[WHAT IS BEING ASKED]
Rescale the lines from the line with "123 900 68098 (753, 335)" to the line with "Startseite (617, 20)", both included. Copy every one of them, including those without coordinates, which stay unchanged. Multiply each coordinate by 1.9 and round to the nearest whole number, with halves rounded up.

** START OF INPUT ROWS **

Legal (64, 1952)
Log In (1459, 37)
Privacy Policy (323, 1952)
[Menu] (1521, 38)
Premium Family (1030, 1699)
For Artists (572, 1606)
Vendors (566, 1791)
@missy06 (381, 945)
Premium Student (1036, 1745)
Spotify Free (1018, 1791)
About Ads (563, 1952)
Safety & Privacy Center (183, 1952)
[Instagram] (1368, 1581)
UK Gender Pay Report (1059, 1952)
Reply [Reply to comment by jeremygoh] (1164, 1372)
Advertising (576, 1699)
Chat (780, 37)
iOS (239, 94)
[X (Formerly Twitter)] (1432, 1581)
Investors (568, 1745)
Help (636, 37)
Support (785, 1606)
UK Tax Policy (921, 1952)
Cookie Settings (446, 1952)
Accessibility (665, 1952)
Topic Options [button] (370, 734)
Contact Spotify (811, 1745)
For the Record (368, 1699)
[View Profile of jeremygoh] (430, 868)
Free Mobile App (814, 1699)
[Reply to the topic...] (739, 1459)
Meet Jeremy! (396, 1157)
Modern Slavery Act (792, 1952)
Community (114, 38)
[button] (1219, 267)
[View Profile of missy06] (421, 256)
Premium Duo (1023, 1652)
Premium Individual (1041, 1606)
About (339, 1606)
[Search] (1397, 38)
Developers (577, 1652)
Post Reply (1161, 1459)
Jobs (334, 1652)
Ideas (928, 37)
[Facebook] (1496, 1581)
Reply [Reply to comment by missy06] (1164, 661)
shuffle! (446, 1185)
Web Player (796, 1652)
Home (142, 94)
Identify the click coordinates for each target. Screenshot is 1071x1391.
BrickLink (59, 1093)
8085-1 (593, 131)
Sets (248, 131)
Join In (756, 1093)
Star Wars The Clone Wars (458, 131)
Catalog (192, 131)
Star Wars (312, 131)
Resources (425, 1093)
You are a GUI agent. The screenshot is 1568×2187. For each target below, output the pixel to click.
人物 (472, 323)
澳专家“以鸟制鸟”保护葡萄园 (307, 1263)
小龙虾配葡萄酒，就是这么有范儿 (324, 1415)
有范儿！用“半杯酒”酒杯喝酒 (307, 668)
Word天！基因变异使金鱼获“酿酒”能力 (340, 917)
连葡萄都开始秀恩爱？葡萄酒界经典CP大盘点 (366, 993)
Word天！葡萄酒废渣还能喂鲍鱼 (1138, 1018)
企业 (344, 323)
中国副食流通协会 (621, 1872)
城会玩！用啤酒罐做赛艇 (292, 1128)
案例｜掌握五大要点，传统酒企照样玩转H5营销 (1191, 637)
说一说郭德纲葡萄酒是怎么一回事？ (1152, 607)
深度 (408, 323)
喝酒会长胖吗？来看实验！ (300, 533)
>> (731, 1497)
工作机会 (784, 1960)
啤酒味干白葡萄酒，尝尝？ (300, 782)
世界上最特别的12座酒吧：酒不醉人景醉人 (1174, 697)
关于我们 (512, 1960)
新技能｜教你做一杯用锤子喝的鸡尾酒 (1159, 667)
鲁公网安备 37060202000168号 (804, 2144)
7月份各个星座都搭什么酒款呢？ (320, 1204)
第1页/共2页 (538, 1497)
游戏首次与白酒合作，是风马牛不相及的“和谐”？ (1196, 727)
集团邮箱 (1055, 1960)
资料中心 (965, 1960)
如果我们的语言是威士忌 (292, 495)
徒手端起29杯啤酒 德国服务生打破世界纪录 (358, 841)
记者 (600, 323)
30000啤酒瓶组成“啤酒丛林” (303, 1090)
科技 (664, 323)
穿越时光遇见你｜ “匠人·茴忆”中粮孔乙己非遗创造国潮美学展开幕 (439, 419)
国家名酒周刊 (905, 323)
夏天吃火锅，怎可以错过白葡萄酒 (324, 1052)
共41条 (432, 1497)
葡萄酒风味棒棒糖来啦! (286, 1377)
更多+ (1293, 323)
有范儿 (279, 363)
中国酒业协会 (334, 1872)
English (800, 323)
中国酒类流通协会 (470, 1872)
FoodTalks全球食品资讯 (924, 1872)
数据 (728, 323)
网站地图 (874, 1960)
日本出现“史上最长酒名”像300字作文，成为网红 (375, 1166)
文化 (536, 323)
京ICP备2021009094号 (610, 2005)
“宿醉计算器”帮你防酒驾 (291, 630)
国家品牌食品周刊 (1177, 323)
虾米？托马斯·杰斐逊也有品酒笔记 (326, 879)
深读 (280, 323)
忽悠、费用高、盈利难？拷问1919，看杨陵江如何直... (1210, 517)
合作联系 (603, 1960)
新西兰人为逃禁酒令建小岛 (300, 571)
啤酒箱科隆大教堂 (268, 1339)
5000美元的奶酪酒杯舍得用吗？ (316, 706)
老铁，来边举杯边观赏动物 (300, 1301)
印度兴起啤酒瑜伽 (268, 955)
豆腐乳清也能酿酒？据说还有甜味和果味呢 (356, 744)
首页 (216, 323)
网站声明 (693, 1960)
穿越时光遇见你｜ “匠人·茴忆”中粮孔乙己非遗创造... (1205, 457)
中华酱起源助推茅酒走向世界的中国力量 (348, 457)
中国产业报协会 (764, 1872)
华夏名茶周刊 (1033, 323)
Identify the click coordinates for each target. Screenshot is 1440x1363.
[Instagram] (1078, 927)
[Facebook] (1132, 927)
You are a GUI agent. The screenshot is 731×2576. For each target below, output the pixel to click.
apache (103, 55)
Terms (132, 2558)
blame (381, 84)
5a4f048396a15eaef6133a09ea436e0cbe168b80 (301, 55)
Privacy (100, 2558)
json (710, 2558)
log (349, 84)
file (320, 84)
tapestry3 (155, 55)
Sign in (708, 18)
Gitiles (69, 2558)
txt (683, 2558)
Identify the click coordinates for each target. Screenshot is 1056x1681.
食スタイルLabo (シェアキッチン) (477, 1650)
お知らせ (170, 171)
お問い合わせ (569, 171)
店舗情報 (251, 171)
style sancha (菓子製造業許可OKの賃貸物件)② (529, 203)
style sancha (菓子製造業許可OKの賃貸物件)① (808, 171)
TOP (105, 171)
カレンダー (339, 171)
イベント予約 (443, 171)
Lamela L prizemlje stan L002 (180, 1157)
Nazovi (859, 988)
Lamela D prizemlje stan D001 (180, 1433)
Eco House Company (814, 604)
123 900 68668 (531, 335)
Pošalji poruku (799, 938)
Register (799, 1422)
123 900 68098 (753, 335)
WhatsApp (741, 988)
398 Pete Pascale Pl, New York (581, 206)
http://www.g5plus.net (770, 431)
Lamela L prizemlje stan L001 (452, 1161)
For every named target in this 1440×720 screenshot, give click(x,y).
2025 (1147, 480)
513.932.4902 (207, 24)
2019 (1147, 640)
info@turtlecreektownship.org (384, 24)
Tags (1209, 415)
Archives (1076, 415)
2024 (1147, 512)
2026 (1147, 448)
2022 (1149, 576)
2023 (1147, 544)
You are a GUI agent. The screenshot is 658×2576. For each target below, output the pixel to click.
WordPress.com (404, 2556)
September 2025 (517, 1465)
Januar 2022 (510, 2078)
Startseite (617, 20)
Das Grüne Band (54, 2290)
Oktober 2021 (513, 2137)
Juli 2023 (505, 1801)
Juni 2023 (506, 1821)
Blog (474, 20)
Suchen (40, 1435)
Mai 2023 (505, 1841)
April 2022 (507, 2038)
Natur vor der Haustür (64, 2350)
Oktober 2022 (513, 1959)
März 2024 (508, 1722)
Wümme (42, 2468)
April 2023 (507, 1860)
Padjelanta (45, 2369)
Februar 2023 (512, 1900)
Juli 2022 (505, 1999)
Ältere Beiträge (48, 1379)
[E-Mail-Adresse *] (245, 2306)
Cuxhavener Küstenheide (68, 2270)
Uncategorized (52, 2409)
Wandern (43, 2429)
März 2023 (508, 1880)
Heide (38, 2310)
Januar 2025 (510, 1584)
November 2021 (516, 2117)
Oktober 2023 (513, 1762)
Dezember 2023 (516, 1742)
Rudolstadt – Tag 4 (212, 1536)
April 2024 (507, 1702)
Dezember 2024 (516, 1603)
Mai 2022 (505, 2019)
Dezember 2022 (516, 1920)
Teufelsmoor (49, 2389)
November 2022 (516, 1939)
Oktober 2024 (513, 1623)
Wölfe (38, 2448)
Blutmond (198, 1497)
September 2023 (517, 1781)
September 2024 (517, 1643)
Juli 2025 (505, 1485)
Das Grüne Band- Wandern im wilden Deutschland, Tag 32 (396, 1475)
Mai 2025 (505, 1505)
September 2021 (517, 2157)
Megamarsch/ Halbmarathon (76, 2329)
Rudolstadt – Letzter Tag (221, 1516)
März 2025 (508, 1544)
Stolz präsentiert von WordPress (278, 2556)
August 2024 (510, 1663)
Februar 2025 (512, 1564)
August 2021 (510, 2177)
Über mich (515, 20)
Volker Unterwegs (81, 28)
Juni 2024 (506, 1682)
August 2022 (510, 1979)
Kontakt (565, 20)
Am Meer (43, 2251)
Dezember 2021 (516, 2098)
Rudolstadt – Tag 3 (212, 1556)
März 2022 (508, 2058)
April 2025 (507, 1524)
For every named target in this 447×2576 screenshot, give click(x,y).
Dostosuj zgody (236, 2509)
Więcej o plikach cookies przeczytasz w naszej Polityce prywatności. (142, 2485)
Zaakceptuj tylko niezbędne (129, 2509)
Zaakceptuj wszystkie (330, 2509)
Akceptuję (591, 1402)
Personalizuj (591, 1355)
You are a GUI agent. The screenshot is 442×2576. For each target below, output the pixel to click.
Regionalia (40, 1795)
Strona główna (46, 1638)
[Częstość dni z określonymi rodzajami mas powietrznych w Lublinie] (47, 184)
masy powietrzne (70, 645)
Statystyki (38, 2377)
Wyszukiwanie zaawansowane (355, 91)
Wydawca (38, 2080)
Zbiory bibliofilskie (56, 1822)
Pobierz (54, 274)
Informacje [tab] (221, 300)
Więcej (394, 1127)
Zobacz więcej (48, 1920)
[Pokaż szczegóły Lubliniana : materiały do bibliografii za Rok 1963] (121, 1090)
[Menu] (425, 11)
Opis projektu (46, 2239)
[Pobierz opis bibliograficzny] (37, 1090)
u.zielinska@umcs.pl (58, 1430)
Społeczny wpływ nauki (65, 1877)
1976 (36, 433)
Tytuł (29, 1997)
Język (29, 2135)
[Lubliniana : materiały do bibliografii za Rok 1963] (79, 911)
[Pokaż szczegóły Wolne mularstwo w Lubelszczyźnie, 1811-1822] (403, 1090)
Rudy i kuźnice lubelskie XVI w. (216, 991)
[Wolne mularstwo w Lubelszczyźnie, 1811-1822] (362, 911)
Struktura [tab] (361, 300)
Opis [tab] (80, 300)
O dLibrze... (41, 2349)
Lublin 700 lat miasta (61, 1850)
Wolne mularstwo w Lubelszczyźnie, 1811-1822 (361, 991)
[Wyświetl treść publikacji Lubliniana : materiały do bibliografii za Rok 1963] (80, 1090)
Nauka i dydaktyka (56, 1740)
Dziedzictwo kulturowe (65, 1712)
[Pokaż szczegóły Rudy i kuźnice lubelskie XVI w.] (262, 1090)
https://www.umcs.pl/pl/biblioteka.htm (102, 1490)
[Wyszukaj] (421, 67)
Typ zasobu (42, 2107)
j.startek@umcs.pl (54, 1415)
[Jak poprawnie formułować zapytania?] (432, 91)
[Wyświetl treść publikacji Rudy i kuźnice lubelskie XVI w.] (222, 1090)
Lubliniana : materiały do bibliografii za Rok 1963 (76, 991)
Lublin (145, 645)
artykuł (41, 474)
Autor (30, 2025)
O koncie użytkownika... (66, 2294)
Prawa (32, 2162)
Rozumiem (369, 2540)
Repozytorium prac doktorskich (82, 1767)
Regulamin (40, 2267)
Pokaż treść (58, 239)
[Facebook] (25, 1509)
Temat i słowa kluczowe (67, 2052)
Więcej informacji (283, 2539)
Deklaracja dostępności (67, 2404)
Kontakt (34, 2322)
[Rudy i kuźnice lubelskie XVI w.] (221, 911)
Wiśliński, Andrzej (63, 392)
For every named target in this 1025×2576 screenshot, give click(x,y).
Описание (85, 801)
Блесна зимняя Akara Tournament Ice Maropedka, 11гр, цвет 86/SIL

** END OF INPUT ROWS **

[ANSWER TO THIS EXERCISE]
123 900 68098 (1431, 637)
WhatsApp (1408, 1877)
398 Pete Pascale Pl, New York (1104, 391)
http://www.g5plus.net (1463, 819)
Lamela L prizemlje stan L001 (859, 2206)
For every named target in this 1440×720 screenshot, give click(x,y).
2025 (2179, 912)
513.932.4902 (393, 46)
2019 (2179, 1216)
info@turtlecreektownship.org (730, 46)
Tags (2297, 789)
Archives (2044, 789)
2024 (2179, 973)
2026 (2179, 851)
2022 (2183, 1094)
2023 (2179, 1034)
You are a GUI agent. The screenshot is 658×2576. For each target below, output the pixel to click.
WordPress.com (768, 4856)
September 2025 (982, 2784)
Januar 2022 (969, 3948)
Startseite (1172, 38)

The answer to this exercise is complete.